The Facets module allows site builders to easily create and manage faceted search interfaces.

Features

If you are the developer of a search API backend implementation and want to support facets with your service class, too, you'll have to support the "search_api_facets" feature. In short, when executing a query, you'll have to return facet terms and counts according to the query's "search_api_facets" option. For the module to be able to tell that your server supports facets, you will also have to change your service's supportsFeature() method to something like the following:

  public function getSupportedFeatures() {
    return ['search_api_facets'];
  }

If you don't do that, there's no way for the facet source to pick up facets.

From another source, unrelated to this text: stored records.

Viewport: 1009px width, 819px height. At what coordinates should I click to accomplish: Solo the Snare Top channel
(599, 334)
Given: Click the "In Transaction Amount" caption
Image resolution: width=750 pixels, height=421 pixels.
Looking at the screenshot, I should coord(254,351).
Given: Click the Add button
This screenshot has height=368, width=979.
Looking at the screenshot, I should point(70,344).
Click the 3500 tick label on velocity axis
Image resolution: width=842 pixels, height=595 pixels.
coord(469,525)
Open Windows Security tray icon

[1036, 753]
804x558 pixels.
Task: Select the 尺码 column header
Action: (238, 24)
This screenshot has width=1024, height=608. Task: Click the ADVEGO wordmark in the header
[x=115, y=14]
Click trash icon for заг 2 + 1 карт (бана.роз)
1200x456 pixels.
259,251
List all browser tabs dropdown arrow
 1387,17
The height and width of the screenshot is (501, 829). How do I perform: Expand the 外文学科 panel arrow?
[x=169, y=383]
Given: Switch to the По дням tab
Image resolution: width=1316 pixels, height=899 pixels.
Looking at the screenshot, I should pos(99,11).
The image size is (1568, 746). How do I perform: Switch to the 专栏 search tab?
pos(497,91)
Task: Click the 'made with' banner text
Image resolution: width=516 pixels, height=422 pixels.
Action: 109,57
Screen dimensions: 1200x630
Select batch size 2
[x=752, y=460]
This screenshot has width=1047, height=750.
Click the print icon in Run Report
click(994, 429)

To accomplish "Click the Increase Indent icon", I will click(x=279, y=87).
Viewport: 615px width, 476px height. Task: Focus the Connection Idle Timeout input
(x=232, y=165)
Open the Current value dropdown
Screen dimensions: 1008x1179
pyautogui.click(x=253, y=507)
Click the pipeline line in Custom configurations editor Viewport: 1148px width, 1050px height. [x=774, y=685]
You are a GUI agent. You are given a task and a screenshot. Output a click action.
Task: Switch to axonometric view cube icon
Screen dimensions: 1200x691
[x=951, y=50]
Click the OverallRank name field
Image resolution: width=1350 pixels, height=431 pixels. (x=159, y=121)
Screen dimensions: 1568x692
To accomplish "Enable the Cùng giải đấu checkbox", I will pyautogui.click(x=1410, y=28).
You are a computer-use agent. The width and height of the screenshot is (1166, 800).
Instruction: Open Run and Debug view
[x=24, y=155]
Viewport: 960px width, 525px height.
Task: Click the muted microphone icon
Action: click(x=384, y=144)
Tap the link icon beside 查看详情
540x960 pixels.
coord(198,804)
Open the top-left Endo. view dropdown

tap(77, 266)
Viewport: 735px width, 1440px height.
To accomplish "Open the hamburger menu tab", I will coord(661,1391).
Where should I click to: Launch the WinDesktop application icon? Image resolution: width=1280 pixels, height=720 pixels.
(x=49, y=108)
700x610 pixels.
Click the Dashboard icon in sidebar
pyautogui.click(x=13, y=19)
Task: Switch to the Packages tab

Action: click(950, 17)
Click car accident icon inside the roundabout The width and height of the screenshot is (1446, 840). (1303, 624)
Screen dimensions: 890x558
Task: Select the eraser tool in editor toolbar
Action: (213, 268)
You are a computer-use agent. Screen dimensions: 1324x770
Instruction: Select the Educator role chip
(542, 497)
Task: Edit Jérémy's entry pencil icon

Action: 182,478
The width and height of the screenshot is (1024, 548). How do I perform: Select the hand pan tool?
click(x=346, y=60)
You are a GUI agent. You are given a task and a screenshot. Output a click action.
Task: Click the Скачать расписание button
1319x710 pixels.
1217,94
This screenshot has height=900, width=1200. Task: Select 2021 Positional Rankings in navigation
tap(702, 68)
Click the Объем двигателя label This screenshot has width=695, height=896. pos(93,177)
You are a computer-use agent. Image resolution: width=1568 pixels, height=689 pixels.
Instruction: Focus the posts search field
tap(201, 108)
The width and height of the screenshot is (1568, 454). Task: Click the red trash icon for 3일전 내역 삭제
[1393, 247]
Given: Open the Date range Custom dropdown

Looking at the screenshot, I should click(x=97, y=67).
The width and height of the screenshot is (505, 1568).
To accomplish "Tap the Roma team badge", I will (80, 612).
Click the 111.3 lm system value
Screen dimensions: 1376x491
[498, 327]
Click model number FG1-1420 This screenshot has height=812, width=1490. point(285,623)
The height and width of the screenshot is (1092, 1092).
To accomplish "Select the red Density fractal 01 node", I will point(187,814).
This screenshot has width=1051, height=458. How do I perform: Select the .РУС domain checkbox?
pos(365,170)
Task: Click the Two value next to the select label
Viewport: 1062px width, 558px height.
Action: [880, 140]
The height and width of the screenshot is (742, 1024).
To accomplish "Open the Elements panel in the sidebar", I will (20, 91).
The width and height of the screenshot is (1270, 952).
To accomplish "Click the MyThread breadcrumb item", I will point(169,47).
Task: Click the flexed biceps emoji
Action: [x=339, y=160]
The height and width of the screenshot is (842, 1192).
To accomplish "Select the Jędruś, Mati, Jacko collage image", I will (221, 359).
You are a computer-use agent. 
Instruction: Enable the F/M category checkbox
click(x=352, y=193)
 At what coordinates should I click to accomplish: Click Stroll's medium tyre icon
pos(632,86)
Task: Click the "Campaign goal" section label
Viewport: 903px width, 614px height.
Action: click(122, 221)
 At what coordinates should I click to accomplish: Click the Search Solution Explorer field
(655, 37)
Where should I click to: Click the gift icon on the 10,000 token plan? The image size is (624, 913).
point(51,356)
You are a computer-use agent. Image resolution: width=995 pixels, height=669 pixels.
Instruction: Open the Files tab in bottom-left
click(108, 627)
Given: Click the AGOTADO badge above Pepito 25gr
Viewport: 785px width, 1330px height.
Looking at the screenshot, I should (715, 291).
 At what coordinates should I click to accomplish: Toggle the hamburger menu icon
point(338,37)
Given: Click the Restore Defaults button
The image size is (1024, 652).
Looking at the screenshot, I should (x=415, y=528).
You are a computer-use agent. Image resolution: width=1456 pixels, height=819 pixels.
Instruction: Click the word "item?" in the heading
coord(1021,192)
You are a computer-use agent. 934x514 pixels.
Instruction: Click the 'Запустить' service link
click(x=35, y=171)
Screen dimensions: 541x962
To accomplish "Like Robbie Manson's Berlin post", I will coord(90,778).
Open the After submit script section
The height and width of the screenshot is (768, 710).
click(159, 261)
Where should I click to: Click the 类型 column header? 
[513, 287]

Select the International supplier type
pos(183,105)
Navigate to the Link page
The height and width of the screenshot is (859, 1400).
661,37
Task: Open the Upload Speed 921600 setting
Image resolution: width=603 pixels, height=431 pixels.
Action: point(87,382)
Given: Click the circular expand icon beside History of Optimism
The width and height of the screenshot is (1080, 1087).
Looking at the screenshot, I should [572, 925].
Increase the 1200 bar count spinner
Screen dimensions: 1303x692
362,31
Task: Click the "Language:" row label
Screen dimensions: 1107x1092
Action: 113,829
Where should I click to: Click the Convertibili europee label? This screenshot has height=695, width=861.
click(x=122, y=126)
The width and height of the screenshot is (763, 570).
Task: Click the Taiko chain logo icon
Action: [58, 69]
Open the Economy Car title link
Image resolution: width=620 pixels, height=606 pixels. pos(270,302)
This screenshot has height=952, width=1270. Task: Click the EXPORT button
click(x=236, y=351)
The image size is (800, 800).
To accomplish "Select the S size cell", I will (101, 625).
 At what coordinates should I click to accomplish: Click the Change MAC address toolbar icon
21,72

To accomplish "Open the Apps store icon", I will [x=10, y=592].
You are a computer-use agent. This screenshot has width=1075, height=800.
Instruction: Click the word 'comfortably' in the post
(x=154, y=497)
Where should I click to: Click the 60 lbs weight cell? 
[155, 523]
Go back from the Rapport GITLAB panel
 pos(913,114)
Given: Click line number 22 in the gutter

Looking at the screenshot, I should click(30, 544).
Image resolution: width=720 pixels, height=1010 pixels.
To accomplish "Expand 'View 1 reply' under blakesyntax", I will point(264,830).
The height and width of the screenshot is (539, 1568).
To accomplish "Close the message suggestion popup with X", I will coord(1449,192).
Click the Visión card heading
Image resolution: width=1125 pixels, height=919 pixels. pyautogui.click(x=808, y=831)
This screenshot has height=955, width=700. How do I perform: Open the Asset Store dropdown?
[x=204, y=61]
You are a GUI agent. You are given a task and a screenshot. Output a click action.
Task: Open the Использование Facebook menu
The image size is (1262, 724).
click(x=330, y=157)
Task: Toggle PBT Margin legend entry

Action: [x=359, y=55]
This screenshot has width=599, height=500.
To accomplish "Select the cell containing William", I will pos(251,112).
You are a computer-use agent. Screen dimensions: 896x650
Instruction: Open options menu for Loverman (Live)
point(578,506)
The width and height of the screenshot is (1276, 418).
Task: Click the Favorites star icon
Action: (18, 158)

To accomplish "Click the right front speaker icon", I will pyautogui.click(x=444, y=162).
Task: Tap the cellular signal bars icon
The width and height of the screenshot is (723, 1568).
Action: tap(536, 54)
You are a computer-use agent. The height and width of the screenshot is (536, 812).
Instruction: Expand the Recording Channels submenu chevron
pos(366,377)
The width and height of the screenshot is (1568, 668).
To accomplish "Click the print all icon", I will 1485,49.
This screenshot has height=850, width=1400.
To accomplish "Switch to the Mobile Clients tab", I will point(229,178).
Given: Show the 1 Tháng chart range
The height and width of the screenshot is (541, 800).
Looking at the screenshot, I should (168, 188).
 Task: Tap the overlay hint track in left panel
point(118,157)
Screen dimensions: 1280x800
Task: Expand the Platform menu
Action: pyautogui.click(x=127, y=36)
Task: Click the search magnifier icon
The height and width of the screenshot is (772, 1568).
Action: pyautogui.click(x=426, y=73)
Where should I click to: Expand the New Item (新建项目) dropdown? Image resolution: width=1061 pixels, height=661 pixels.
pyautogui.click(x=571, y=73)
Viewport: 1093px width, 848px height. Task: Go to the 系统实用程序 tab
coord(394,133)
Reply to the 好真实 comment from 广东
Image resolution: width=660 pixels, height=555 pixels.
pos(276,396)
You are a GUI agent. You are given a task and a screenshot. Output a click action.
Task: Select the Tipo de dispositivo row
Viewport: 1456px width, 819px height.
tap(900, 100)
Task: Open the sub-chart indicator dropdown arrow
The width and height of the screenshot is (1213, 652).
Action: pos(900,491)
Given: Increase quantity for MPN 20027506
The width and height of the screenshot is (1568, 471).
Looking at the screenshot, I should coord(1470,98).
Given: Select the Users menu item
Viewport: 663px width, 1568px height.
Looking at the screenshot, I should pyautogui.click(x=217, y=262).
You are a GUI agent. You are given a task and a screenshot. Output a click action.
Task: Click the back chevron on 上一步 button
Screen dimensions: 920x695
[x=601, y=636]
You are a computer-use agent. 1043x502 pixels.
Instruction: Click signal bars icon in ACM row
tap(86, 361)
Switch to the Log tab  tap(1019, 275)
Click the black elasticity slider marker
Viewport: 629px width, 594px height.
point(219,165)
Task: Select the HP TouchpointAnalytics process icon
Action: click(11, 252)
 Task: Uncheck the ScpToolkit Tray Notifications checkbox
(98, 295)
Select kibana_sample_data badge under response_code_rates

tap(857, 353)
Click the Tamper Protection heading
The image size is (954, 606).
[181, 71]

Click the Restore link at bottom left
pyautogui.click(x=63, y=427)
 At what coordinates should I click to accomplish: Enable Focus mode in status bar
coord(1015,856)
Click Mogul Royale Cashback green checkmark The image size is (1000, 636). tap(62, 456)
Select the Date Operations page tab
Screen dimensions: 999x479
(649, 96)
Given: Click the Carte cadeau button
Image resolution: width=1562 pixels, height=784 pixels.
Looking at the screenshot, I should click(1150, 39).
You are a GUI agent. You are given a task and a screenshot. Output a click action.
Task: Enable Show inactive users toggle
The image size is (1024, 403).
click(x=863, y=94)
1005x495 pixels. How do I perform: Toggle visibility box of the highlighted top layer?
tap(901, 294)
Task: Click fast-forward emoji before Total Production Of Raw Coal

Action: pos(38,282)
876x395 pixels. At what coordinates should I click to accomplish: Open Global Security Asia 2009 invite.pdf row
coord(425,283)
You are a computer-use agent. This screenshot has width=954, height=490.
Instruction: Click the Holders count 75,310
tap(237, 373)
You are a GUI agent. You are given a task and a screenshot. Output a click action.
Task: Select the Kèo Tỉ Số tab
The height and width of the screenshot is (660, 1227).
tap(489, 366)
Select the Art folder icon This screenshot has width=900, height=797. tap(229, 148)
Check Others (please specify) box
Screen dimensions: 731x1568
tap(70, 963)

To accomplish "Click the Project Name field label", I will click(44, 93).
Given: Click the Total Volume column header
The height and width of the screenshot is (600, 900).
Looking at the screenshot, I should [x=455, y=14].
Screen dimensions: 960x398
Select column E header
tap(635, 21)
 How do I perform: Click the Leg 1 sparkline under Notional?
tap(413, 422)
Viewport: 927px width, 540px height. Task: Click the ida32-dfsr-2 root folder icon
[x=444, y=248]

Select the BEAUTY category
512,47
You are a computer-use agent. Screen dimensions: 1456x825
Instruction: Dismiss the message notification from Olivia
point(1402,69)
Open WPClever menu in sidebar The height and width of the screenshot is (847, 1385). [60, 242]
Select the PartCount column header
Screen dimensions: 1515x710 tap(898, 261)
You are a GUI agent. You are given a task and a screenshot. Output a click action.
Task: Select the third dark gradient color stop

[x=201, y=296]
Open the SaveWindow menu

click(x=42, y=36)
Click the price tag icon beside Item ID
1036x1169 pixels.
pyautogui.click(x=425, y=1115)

The `search_api_facets`` option looks as follows:

$query->setOption('search_api_facets', [
  $facet_id => [
    // The Search API field ID of the field to facet on.
    'field' => (string),
    // The maximum number of filters to retrieve for the facet.
    'limit' => (int),
    // The facet operator: "and" or "or".
    'operator' => (string),
    // The minimum count a filter/value must have been returned.
    'min_count' => (int),
    // Whether to retrieve a facet for "missing" values.
    'missing' => (bool),
  ],
  // …
]);

The structure of the returned facets array should look like this:

$results->setExtraData('search_api_facets', [
  $facet_id => [
    [
      'count' => (int),
      'filter' => (string),
    ],
    // …
  ],
  // …
]);

A filter is a string with one of the following forms: - "VALUE": Filter by the literal value VALUE (always include the quotes, not only for strings). - [VALUE1 VALUE2]: Filter for a value between VALUE1 and VALUE2. Use parentheses for excluding the border values and square brackets for including them. An asterisk () can be used as a wildcard. E.g., ( 0) or [* 0) would be a filter for all negative values. - !: Filter for items without a value for this field (i.e., the "missing" facet).